BEGIN
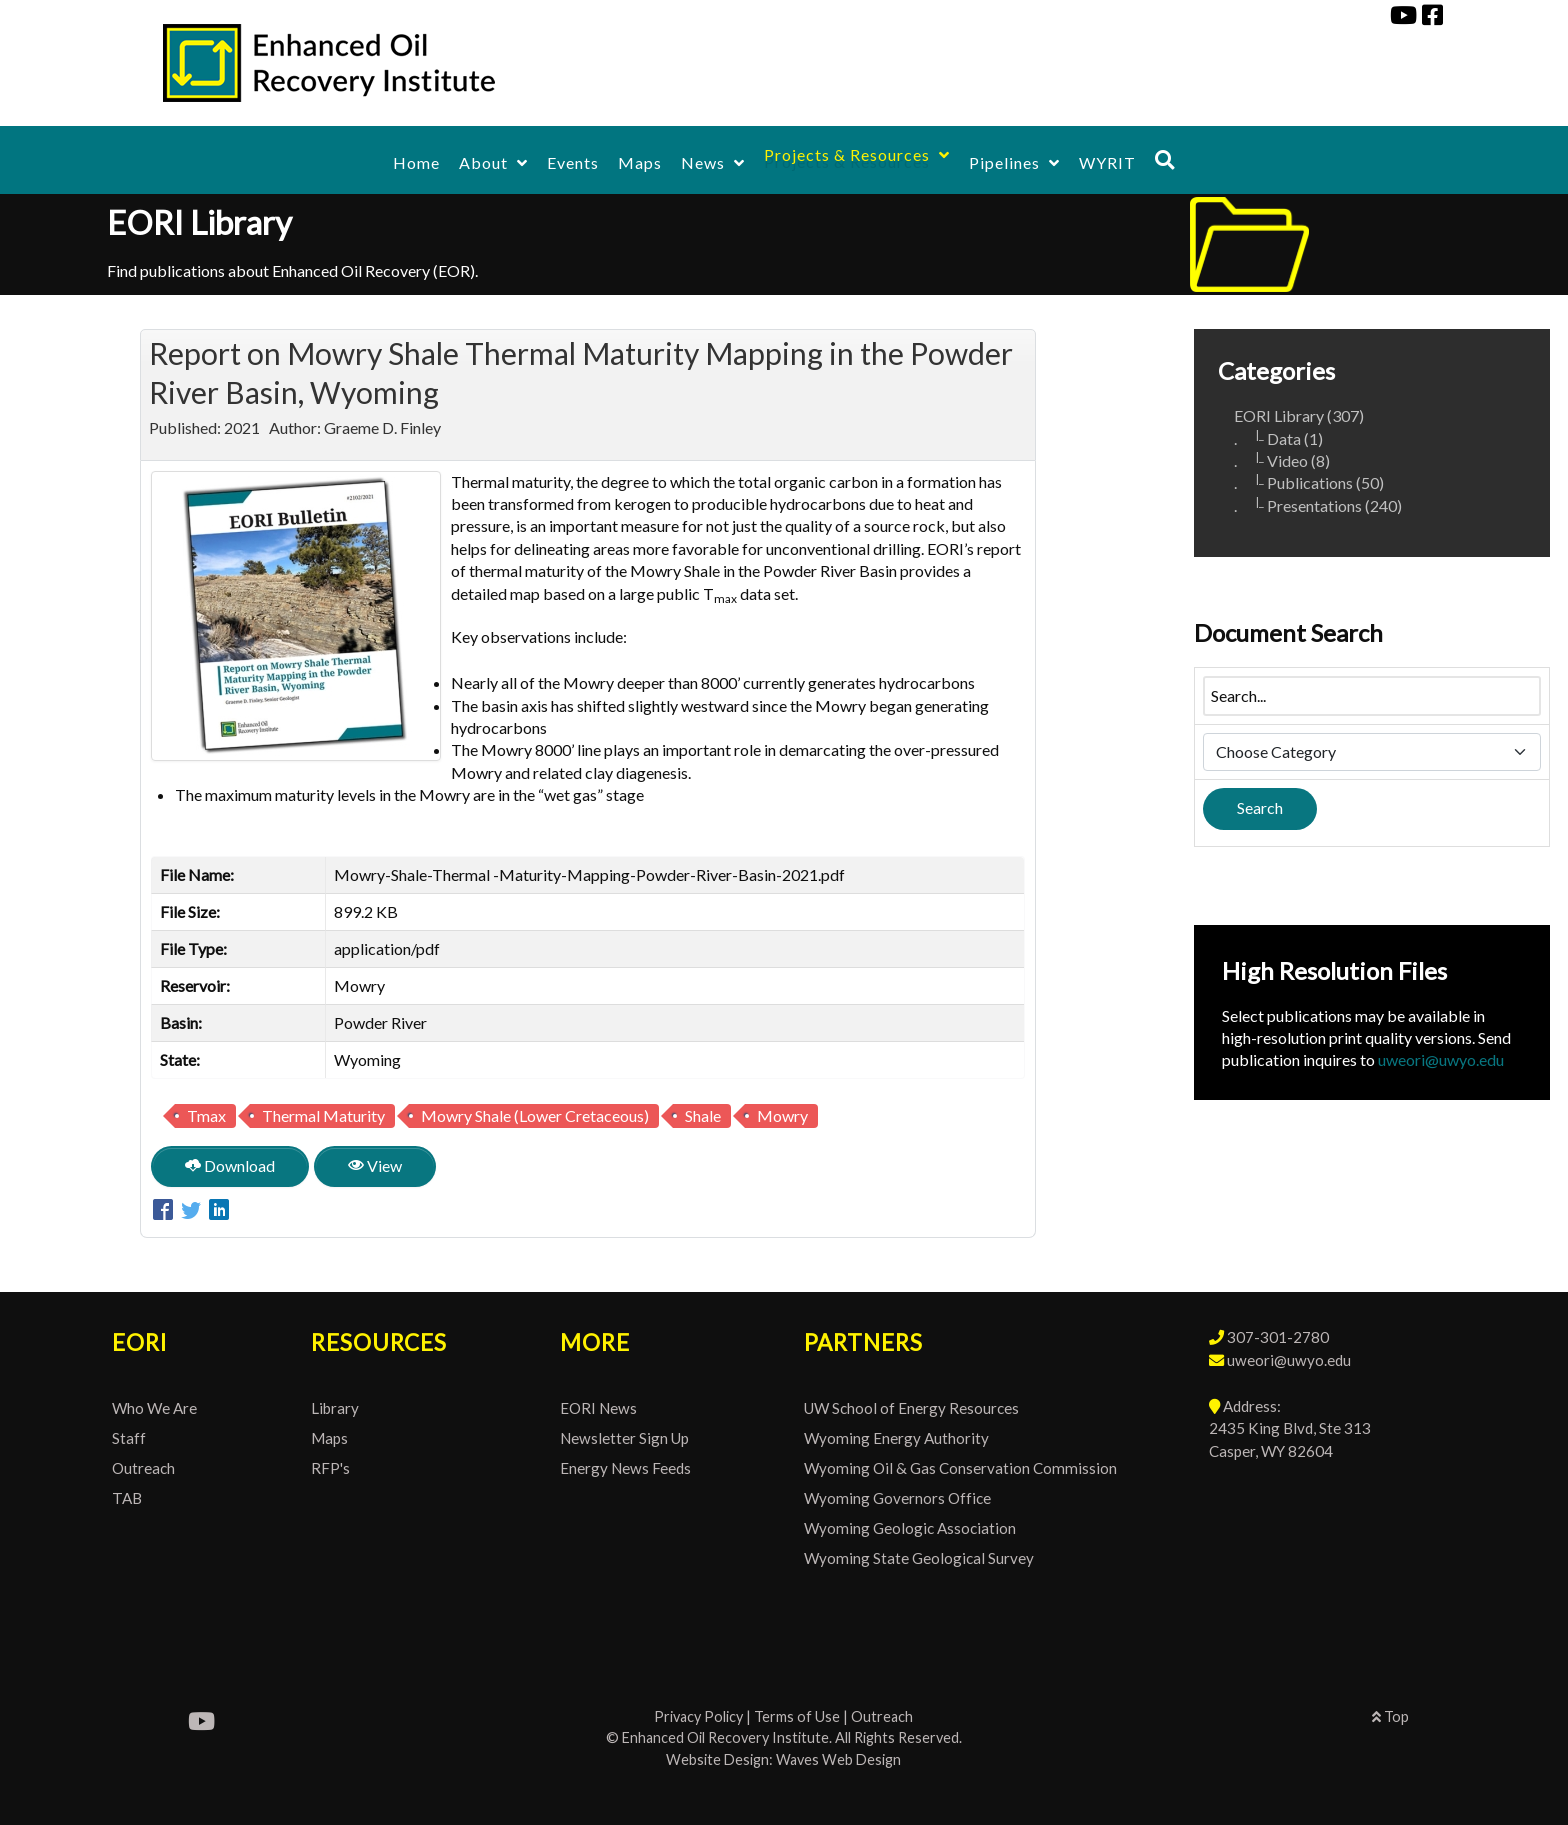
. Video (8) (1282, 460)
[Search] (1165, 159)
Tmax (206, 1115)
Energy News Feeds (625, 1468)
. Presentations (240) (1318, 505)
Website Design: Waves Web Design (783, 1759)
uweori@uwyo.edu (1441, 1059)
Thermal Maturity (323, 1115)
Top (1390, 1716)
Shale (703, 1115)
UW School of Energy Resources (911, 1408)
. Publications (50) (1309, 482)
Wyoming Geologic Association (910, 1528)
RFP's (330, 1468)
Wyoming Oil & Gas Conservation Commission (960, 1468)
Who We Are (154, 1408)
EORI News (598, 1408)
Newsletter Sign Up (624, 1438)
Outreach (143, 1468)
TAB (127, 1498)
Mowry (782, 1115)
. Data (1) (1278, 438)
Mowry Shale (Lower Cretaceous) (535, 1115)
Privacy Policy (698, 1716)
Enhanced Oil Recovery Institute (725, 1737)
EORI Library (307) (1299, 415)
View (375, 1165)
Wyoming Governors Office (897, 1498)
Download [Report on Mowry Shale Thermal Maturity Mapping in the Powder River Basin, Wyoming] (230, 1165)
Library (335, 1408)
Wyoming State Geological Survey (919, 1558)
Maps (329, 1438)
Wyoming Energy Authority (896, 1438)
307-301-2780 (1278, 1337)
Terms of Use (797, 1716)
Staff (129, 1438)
END
BEGIN
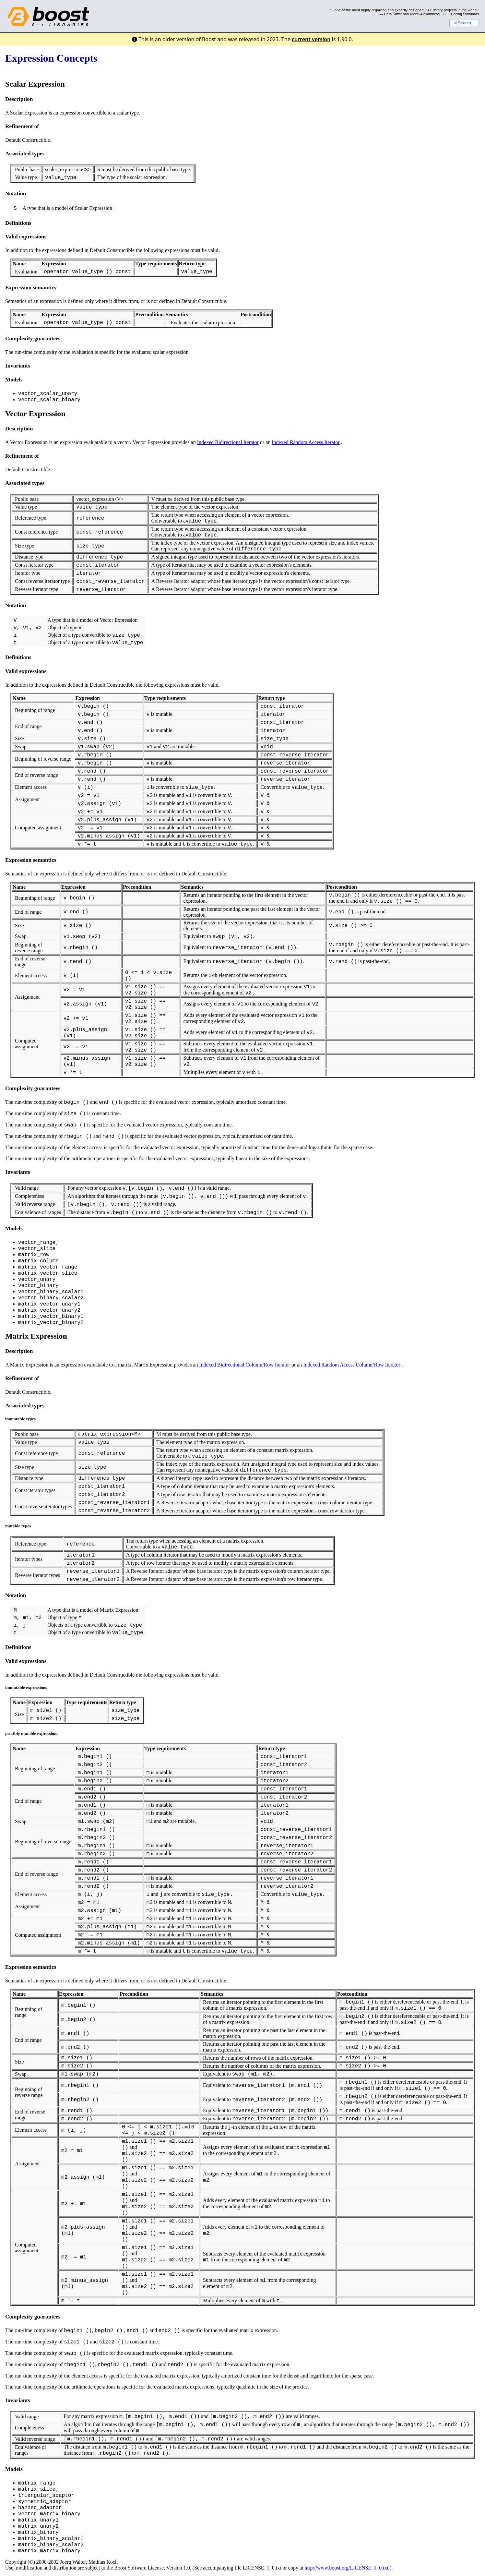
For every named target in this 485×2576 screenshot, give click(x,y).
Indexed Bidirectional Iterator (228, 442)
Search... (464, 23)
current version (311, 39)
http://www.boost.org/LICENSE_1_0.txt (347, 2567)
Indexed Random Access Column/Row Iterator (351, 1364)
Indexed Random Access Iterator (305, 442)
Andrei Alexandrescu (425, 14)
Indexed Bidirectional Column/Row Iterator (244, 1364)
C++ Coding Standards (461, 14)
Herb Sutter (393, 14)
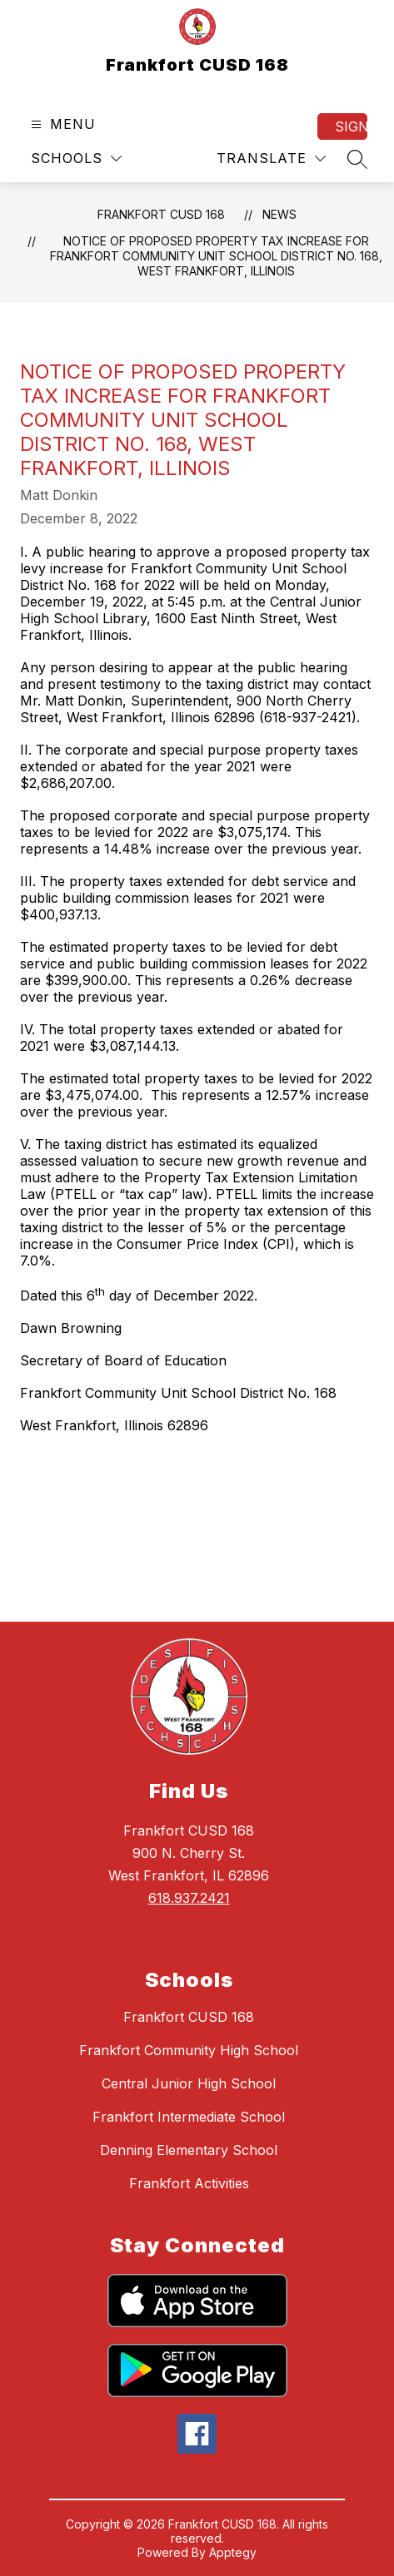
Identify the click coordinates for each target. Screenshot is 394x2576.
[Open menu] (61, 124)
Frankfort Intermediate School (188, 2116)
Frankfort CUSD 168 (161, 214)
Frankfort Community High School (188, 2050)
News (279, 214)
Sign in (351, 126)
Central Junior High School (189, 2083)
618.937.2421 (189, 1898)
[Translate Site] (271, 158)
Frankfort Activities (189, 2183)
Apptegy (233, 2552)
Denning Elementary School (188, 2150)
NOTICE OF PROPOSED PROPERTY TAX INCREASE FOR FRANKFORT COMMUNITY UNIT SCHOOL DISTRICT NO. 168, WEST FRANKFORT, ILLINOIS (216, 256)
END
BEGIN
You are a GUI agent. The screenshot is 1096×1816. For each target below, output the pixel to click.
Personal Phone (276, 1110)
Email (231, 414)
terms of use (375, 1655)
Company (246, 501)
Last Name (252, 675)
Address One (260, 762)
END
● **GIVEN REQUEST**
Copy out the rows exactly as they appear, starting at the line that contains "618.937.2421 (189, 1898)" and ending after the line that contains "NOTICE OF PROPOSED".

● **TASK RESULT**
618.937.2421 (189, 1898)
[Translate Site] (271, 158)
Frankfort Activities (189, 2183)
Apptegy (233, 2552)
Denning Elementary School (188, 2150)
NOTICE OF PROPOSED PROPERTY TAX INCREASE FOR FRANKFORT COMMUNITY UNIT SCHOOL DISTRICT NO. 168, WEST FRANKFORT, ILLINOIS (216, 256)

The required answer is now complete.